- **Data listing**
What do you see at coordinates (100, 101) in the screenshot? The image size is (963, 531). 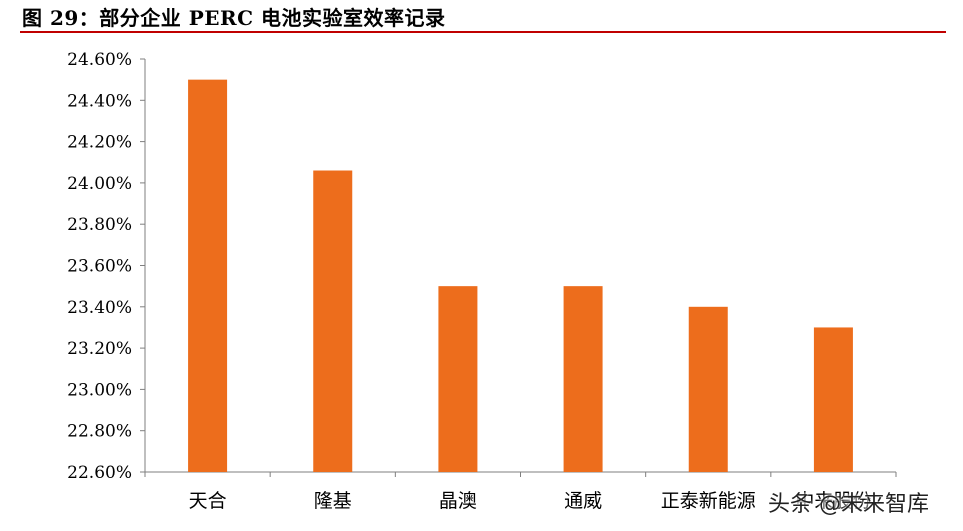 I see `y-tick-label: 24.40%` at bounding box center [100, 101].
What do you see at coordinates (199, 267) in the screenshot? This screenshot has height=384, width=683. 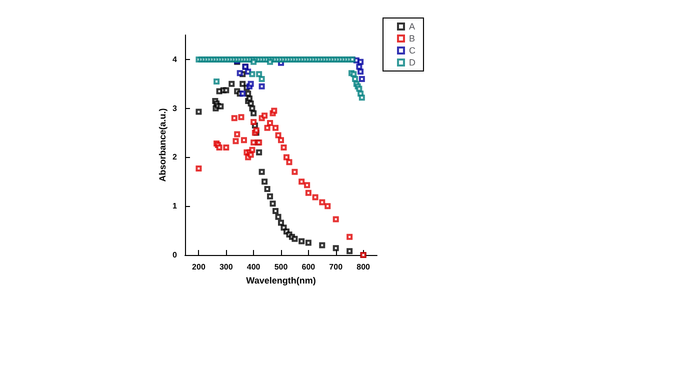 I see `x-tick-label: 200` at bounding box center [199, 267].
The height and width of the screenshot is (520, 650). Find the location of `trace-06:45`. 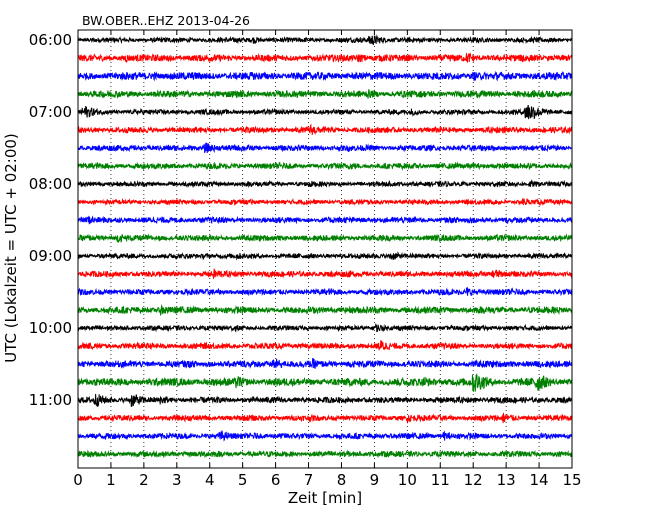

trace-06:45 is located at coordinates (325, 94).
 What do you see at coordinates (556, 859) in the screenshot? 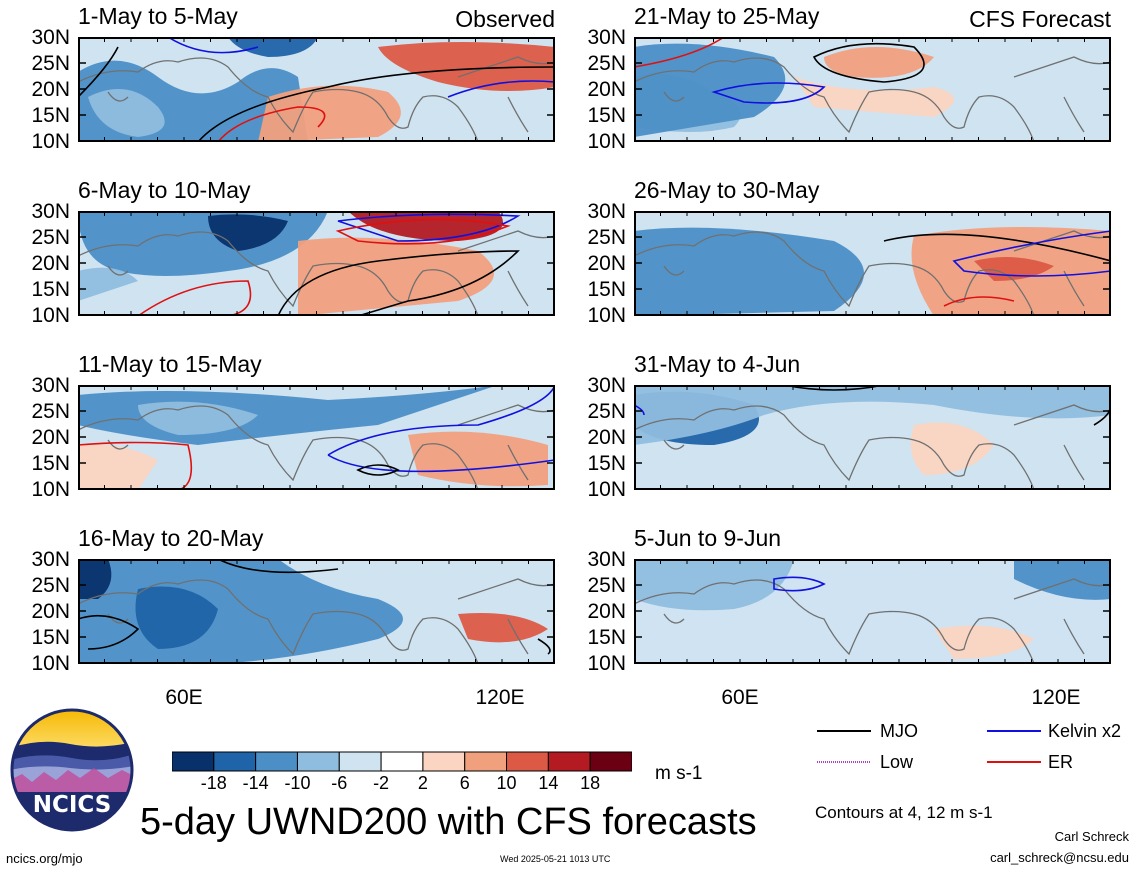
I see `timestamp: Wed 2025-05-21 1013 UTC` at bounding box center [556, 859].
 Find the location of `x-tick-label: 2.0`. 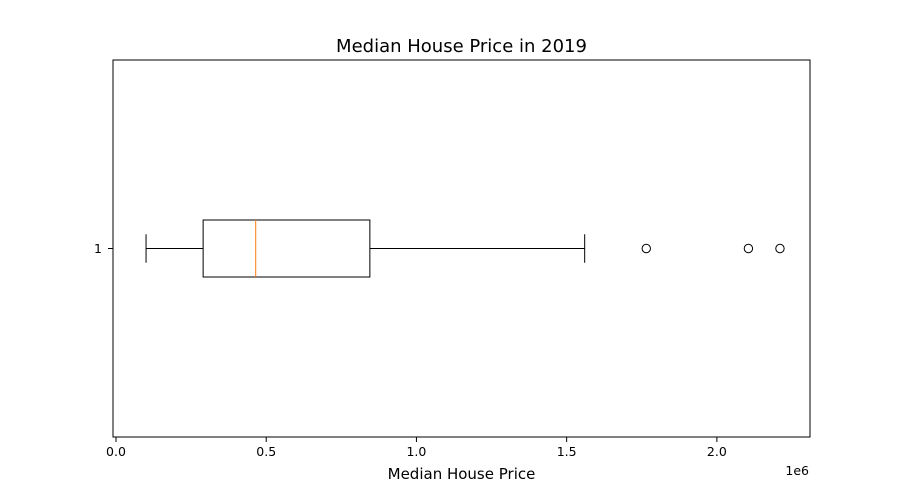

- **About this exercise**
Copy out the items word for word, starting with the line that contains "The height and" and going on through the last line of the items. Leave out the pictures.

- **Reply to the task**
The height and width of the screenshot is (520, 650). Find the location of `trace-06:45`. 

trace-06:45 is located at coordinates (325, 94).
 What do you see at coordinates (556, 859) in the screenshot? 
I see `timestamp: Wed 2025-05-21 1013 UTC` at bounding box center [556, 859].
 Find the location of `x-tick-label: 2.0`. 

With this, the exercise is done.